- _TASK GOAL_:
Write out all of the entries, matching the original exactly.

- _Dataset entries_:
..........

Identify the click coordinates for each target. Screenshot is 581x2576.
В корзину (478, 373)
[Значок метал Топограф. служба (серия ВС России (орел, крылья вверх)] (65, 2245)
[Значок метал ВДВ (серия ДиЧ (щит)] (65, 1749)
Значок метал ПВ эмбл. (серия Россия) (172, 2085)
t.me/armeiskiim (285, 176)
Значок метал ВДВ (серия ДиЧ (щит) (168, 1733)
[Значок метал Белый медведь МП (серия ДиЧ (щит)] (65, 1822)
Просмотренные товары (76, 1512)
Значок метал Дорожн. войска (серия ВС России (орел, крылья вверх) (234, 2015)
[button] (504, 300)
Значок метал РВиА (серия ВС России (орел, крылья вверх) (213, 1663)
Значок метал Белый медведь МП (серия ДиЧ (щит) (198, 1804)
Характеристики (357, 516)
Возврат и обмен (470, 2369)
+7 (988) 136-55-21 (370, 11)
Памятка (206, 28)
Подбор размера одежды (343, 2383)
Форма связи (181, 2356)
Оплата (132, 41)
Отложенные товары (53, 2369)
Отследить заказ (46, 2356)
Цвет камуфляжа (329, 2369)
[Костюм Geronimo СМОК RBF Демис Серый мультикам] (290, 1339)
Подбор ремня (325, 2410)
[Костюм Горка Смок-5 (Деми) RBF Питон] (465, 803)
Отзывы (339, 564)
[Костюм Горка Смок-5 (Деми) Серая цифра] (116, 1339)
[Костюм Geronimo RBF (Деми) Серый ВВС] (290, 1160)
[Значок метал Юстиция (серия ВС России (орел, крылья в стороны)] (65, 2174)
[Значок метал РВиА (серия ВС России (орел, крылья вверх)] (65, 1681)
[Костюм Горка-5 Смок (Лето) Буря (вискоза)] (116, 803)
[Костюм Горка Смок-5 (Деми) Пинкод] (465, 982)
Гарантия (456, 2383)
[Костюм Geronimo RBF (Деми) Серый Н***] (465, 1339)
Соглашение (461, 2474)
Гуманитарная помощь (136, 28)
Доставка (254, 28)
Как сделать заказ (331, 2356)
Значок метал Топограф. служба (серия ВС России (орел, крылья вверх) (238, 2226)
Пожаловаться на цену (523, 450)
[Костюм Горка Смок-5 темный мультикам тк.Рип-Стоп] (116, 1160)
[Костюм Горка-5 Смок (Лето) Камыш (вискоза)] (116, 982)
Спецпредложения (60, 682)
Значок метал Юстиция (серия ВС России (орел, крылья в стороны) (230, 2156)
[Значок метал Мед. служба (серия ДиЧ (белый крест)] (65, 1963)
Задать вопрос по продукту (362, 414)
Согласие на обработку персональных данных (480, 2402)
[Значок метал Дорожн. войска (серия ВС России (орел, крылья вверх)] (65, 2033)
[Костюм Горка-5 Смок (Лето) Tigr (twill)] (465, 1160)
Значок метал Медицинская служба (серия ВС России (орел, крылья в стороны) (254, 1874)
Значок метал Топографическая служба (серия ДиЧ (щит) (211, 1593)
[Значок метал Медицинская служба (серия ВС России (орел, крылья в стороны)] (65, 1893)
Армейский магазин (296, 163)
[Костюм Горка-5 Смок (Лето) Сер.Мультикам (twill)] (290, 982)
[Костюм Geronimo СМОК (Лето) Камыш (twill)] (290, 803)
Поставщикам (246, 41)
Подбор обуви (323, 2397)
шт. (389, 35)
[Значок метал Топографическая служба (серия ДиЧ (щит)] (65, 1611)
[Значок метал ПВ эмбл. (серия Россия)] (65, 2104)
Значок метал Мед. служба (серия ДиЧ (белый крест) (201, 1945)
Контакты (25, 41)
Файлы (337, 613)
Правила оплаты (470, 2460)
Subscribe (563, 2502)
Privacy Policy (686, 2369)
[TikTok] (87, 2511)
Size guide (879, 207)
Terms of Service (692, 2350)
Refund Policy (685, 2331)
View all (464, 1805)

..........

- _TASK OUTPUT_:
Identify the click coordinates for each target. Screenshot is 581x2576.
В корзину (478, 373)
[Значок метал Топограф. служба (серия ВС России (орел, крылья вверх)] (65, 2245)
[Значок метал ВДВ (серия ДиЧ (щит)] (65, 1749)
Значок метал ПВ эмбл. (серия Россия) (172, 2085)
t.me/armeiskiim (285, 176)
Значок метал ВДВ (серия ДиЧ (щит) (168, 1733)
[Значок метал Белый медведь МП (серия ДиЧ (щит)] (65, 1822)
Просмотренные товары (76, 1512)
Значок метал Дорожн. войска (серия ВС России (орел, крылья вверх) (234, 2015)
[button] (504, 300)
Значок метал РВиА (серия ВС России (орел, крылья вверх) (213, 1663)
Значок метал Белый медведь МП (серия ДиЧ (щит) (198, 1804)
Характеристики (357, 516)
Возврат и обмен (470, 2369)
+7 (988) 136-55-21 (370, 11)
Памятка (206, 28)
Подбор размера одежды (343, 2383)
Форма связи (181, 2356)
Оплата (132, 41)
Отложенные товары (53, 2369)
Отследить заказ (46, 2356)
Цвет камуфляжа (329, 2369)
[Костюм Geronimo СМОК RBF Демис Серый мультикам] (290, 1339)
Подбор ремня (325, 2410)
[Костюм Горка Смок-5 (Деми) RBF Питон] (465, 803)
Отзывы (339, 564)
[Костюм Горка Смок-5 (Деми) Серая цифра] (116, 1339)
[Костюм Geronimo RBF (Деми) Серый ВВС] (290, 1160)
[Значок метал Юстиция (серия ВС России (орел, крылья в стороны)] (65, 2174)
[Значок метал РВиА (серия ВС России (орел, крылья вверх)] (65, 1681)
[Костюм Горка-5 Смок (Лето) Буря (вискоза)] (116, 803)
[Костюм Горка Смок-5 (Деми) Пинкод] (465, 982)
Гарантия (456, 2383)
[Костюм Geronimo RBF (Деми) Серый Н***] (465, 1339)
Соглашение (461, 2474)
Гуманитарная помощь (136, 28)
Доставка (254, 28)
Как сделать заказ (331, 2356)
Значок метал Топограф. служба (серия ВС России (орел, крылья вверх) (238, 2226)
Пожаловаться на цену (523, 450)
[Костюм Горка Смок-5 темный мультикам тк.Рип-Стоп] (116, 1160)
[Костюм Горка-5 Смок (Лето) Камыш (вискоза)] (116, 982)
Спецпредложения (60, 682)
Значок метал Юстиция (серия ВС России (орел, крылья в стороны) (230, 2156)
[Значок метал Мед. служба (серия ДиЧ (белый крест)] (65, 1963)
Задать вопрос по продукту (362, 414)
Согласие на обработку персональных данных (480, 2402)
[Значок метал Дорожн. войска (серия ВС России (орел, крылья вверх)] (65, 2033)
[Костюм Горка-5 Смок (Лето) Tigr (twill)] (465, 1160)
Значок метал Медицинская служба (серия ВС России (орел, крылья в стороны) (254, 1874)
Значок метал Топографическая служба (серия ДиЧ (щит) (211, 1593)
[Значок метал Медицинская служба (серия ВС России (орел, крылья в стороны)] (65, 1893)
Армейский магазин (296, 163)
[Костюм Горка-5 Смок (Лето) Сер.Мультикам (twill)] (290, 982)
[Костюм Geronimo СМОК (Лето) Камыш (twill)] (290, 803)
Поставщикам (246, 41)
Подбор обуви (323, 2397)
шт. (389, 35)
[Значок метал Топографическая служба (серия ДиЧ (щит)] (65, 1611)
[Значок метал ПВ эмбл. (серия Россия)] (65, 2104)
Значок метал Мед. служба (серия ДиЧ (белый крест) (201, 1945)
Контакты (25, 41)
Файлы (337, 613)
Правила оплаты (470, 2460)
Subscribe (563, 2502)
Privacy Policy (686, 2369)
[TikTok] (87, 2511)
Size guide (879, 207)
Terms of Service (692, 2350)
Refund Policy (685, 2331)
View all (464, 1805)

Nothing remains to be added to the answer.